Cinema – Abbandonata dal marito e anche dal regista

L’occasione è quella di una domenica uggiosa di fine settembre per infilarsi in una sala e assistere alla proiezione tanto “violentata” dalla critica de “I Giorni dell’abbandono” di Roberto Faenza. Occasione ancor più speciale perchè i giudizi contrastanti dei critici cinematografici, spesso e volentieri sono inaffidabili. Risultato: circa due ore di proiezione con assenza totale di dolore, componente essenziale del romanzo di Elena Ferrante, dal quale è tratto il film, che descrive l’angoscia e il travaglio interiore di una donna abbandonata dal marito.


Cosa manca? Ovviamente il dolore e poi tutto il resto. Mancano l’atmosfera e lo spessore nella recitazione, la sceneggiatura traballa come pure il montaggio. E allora, quel terribile senso di abbandono, di solitudine che ci tolgono il fiato, ma dove sono finiti?

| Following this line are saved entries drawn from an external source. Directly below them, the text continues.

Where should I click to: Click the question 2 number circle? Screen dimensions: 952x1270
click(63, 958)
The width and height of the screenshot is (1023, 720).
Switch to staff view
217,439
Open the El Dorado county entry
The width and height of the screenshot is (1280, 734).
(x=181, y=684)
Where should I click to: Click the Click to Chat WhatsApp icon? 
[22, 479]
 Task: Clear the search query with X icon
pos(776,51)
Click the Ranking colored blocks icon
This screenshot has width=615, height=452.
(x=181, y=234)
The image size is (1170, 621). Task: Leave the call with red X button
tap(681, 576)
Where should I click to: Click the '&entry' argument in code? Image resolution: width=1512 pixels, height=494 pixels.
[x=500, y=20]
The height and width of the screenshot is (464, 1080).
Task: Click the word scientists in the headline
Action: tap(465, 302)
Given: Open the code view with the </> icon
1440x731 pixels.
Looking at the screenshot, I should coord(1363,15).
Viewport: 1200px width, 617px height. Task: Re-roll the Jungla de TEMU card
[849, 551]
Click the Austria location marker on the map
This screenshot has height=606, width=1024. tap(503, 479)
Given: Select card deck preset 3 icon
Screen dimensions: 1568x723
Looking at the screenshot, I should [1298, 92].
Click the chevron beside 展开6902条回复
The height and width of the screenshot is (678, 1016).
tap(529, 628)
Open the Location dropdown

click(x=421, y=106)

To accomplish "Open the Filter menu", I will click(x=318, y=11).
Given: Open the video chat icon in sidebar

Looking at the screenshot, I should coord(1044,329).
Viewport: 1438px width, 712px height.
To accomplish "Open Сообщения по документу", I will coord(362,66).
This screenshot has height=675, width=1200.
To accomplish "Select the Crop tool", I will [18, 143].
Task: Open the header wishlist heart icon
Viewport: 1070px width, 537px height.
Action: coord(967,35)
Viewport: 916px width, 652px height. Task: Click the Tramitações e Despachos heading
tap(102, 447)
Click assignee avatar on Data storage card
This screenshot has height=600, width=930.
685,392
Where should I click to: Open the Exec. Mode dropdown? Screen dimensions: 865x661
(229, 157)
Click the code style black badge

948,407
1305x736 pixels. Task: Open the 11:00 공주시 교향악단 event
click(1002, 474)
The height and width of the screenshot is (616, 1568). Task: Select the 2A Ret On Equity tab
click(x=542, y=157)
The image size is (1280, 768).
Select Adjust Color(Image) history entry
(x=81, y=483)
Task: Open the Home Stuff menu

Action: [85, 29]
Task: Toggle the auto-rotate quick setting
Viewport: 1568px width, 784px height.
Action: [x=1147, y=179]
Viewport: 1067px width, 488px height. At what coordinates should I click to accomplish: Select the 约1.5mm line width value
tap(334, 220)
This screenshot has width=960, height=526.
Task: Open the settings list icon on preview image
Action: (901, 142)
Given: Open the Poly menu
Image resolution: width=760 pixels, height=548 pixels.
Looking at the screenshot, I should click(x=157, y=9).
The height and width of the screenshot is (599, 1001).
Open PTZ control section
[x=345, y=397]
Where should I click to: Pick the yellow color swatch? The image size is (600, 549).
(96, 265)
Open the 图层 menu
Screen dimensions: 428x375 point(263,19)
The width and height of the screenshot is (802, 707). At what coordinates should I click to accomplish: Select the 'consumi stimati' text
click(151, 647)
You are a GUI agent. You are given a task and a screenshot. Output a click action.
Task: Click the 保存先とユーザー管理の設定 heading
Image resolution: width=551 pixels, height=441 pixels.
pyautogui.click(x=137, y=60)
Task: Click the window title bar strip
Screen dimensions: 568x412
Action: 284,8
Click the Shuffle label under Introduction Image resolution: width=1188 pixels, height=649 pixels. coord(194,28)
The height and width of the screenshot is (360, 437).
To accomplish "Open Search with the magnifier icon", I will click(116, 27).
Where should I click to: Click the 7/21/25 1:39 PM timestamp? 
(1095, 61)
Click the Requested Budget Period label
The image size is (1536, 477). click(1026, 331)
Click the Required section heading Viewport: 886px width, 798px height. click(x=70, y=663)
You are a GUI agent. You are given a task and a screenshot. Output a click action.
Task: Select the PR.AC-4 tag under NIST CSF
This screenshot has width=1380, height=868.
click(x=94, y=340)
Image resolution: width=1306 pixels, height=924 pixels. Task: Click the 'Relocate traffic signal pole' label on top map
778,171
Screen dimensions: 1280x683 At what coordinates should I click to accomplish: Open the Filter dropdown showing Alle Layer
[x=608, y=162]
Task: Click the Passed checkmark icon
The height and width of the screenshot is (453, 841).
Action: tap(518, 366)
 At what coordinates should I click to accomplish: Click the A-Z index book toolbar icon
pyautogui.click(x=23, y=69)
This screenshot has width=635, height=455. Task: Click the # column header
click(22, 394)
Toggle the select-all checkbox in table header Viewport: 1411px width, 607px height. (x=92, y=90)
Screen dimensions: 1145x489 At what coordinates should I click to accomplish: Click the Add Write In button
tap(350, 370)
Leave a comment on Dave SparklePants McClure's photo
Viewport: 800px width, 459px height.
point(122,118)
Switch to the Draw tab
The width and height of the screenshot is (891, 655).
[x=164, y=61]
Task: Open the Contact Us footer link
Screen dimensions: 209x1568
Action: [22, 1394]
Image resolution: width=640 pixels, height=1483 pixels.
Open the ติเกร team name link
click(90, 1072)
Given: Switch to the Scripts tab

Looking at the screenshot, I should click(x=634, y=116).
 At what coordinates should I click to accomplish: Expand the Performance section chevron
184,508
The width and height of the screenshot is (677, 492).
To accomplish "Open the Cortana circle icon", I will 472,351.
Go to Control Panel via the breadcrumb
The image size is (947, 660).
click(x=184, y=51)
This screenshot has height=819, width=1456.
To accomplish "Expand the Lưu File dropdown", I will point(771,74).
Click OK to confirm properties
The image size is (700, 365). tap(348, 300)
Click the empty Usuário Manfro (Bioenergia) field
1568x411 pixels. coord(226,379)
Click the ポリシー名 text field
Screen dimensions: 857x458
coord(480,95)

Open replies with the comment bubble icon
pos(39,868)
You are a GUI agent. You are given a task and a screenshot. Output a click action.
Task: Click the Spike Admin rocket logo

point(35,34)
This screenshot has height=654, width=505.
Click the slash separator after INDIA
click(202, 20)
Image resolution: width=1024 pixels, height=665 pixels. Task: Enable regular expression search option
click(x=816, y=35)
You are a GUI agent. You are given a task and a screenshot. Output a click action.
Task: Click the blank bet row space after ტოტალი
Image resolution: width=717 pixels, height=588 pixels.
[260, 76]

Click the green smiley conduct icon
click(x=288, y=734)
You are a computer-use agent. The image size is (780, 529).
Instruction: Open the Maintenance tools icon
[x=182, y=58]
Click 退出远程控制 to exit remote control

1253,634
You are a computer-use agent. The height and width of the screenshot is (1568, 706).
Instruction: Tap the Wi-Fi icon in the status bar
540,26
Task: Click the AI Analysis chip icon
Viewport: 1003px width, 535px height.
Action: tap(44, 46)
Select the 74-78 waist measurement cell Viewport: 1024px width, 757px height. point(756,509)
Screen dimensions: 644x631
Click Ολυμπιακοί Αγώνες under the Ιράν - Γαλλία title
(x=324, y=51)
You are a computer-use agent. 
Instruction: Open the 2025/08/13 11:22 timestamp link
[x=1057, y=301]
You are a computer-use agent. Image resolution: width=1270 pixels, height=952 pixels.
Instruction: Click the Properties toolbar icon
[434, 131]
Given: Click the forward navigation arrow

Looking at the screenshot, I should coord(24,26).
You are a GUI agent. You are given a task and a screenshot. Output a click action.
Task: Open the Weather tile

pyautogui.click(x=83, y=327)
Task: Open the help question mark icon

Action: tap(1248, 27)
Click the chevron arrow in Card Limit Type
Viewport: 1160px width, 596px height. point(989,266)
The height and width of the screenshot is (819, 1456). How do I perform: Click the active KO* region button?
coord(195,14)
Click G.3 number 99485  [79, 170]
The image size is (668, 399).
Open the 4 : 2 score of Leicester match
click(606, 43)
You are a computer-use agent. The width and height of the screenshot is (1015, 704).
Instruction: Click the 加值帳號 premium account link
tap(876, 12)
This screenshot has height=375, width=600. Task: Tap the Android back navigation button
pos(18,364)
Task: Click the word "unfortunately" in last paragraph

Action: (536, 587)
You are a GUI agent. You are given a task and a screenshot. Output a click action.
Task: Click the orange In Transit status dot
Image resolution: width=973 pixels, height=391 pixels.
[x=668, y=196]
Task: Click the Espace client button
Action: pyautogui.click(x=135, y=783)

Cosa c’è? Un gran pastone pretenzioso: l’interpretazione simil-forzata di una sprecata Margherita Buy alle prese non solo con l’abbandono da parte del marito ma anche con l’abbandono da parte del regista. Per non parlare dell’impacciato Luca Zingaretti e di Goran Bregovic, formidabile musicista, trasformatosi per l’occasione in perfetta marionetta del Gianicolo. Forse anche lui si sarà chiesto “che ci faccio qui? Insomma, un film in balìa dello smarrimento recitativo generale. Il tutto confezionato da Roberto Faenza, considerato il regista più “psicanalitico” del cinema italiano, il quale non è stato in grado di trasmettere i messaggi base di questa storia, dolore, cupezza, angoscia, devastazione, abbandonandoci invece in una dilagante superficialità e in un vero e proprio “senso di vuoto”.
E’ sufficiente il paragone con un altro film “commerciale”, “La bestia nel cuore”, uscito in contemporanea nelle sale, che tratta anch’esso di dolore e di cui Cristina Comencini è regista e autrice del romanzo omonimo. Qui la sensazione è differente, si riceve un “nutrimento” quello che finalmente ci si aspetta dalla letteratura, dall’arte, dal cinema.
L’impatto è semplice (anche se gli errori non mancano, forse c’è qualche presenza ingombrante) e il messaggio è rigoroso ed intenso, qui ci si trova di fronte ad un altro tipo di dolore, dalle dinamiche arcaiche, che si lascia respirare in un crescendo profondo ed equilibrato, senza l’aggiunta di orpelli e inutili manierismi, lo si riceve, lo si assorbe e lo si interiorizza grazie ad ingredienti fondamentali come la buona direzione degli attori, caratterizzata da una recitazione corposa e spontanea, il tutto accuratamente ben amalgamato (o quasi).